If we want to dig toward the heart of the disagreement in play in these sorts of conversations, it is between a set of people who by-and-large see sex as a human activity among other human activities, to be judged by the same rules and standards as other facets of the human experience, and a set of people who insist that sex is sui generis.  What is frustrating, as someone in the first camp, is that the people in the second camp generally refuse to acknowledge that this is their position.  Instead, they pitch their position as a straight forward application of universal principles, when in fact if you applied those principles to other human activities, you would get absurd results, such as that crawling and scuba diving are per se immoral.  If you want to take the position that in the context of sex (and only in the context of sex) we are limited to some account of the "natural purposes" of sex in a way that doesn't apply to crawling, then OK.  But then you need a framework or formula for why sex is different from all other human activities.  I have not seen any coherent account along those lines, and certainly not in Theology of the Body discourse.  And I think this is because, in large measure, they just keep repeating mantra "natural purposes," without thinking through the consequences of the assumption that the "natural purposes" of the body necessarily generate moral obligations to conform to those purposes.

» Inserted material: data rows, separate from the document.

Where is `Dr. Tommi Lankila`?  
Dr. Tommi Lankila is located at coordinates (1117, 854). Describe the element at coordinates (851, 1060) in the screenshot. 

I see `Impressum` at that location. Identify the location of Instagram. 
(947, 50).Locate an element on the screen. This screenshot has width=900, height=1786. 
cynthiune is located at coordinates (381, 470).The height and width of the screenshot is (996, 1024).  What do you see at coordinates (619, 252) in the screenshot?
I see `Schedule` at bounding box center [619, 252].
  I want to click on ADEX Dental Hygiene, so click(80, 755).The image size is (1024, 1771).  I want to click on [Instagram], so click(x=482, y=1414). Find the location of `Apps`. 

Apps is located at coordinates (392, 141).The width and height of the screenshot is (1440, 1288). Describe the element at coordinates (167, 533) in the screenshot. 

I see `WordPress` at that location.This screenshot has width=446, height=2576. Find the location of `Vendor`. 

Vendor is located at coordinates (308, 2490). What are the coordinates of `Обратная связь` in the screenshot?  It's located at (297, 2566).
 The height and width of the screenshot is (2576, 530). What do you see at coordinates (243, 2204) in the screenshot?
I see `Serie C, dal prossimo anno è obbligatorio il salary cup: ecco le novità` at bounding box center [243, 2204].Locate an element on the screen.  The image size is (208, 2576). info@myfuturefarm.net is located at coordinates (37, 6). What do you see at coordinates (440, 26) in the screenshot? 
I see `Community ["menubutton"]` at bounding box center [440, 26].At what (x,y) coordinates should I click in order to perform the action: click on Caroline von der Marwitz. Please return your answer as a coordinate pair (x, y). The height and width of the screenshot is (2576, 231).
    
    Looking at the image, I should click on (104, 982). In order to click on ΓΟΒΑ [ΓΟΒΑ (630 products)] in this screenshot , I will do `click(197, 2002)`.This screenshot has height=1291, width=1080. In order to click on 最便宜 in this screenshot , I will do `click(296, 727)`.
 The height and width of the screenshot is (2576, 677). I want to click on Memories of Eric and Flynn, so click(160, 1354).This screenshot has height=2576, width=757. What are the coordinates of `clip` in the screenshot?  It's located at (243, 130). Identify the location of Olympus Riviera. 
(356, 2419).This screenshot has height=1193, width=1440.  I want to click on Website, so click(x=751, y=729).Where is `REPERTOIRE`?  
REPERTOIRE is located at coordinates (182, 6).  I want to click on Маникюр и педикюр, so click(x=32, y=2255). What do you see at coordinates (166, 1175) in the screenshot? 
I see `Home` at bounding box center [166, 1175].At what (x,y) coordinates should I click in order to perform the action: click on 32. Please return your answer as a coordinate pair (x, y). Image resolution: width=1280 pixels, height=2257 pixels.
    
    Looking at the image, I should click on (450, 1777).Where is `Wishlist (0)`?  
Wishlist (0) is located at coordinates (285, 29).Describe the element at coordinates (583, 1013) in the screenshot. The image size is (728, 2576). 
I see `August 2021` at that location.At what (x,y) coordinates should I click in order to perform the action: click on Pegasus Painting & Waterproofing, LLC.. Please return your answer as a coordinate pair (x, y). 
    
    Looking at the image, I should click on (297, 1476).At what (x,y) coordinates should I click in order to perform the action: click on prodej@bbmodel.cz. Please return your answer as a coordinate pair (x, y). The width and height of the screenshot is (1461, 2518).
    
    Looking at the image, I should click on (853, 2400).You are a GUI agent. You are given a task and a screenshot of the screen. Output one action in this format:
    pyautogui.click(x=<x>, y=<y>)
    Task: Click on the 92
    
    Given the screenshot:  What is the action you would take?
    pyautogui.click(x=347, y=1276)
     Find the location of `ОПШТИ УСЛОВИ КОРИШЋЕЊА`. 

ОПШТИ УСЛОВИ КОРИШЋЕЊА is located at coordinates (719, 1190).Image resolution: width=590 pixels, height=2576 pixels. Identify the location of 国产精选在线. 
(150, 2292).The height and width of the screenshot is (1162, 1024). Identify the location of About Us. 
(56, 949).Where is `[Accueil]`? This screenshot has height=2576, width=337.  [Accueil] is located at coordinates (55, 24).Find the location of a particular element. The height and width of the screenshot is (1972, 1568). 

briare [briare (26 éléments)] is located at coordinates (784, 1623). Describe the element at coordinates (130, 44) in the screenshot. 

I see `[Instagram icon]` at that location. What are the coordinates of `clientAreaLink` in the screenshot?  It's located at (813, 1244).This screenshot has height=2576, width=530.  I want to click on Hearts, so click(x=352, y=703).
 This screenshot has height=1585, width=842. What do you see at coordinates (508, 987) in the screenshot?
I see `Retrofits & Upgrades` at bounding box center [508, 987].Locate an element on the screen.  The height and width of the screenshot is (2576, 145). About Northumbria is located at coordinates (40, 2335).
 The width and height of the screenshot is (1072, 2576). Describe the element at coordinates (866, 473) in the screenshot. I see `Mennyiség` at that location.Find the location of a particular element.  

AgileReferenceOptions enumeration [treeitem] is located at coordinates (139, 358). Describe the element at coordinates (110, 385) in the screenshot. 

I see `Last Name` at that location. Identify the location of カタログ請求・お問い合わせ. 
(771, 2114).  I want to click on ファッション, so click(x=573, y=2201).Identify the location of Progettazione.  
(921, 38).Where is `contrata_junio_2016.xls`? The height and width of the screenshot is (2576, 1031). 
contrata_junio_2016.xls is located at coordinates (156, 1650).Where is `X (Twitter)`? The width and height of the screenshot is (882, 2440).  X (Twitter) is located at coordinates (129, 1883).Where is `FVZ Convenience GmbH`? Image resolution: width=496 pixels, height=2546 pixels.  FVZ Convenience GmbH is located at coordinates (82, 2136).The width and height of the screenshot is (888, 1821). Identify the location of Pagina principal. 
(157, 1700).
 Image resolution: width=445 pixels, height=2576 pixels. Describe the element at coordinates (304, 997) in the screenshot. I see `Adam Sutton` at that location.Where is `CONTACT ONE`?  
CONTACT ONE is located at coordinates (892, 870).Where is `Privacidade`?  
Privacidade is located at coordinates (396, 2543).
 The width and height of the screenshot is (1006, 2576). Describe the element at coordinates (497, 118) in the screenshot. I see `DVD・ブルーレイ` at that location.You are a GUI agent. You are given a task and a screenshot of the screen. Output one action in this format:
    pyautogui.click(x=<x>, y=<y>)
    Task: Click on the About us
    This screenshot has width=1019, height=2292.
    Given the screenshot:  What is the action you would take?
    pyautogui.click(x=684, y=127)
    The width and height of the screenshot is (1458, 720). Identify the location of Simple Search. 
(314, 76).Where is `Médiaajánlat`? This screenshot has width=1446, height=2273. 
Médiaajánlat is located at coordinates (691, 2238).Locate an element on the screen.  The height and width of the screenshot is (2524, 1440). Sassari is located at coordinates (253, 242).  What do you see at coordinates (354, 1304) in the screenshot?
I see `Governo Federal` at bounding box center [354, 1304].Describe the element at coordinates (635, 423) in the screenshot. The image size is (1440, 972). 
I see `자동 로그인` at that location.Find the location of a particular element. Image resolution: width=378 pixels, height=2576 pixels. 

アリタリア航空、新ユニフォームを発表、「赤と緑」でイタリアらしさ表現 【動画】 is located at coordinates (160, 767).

Human beings are both rational and passionate (in the sense of being motivated by complex emotional and spiritual drives and longings) creatures.  We put our bodies in service of those ends all the time, even in ways that are not, strictly speaking, the way those bodies are designed.  We can learn about our purpose from our physical design, but we are not limited to that design.  That's one of the best things about being human.

Comments

Phil Lucia said…
This is an important counter to a common, but commonly unanswered, argument - and an argument that I unquestioningly parroted in the distant past. An anecdote:

I was attending a Jesuit high school while being raised by two Protestant parents who straddled the line between mainline and Evangelical. (In later years they would step firmly into the Evangelical camp, but that's another story.) In ethics classes and schoolyard discourse, the natural law argument was used persistently and, to me, persuasively, until I ran into a simple point I could not answer.

In the context of Gavin Newsome's 2004 same-sex weddings in San Francisco, I was discussing the topic with a classmate. I made the "it's not natural" argument but my heart wasn't in it. I earnestly wanted to love my gay classmates and accept them unconditionally, but had not been equipped with the rhetorical knowledge to do so.

And but so, I had made the "it's not natural" argument and was waiting for a compelling counter. My classmate simply responded with "I like to think we don't always have to do what's natural."

That has stuck with me ever since. I doubt he even remembers it, but for me that was an important breakthrough and a doorway to a new understanding of humanity and morality based around mutual thriving and dignity in place of a fuzzy authoritarianism of natural law.

All this is to say I like your post very much and pray it will be read by someone in need of a similar breakthrough.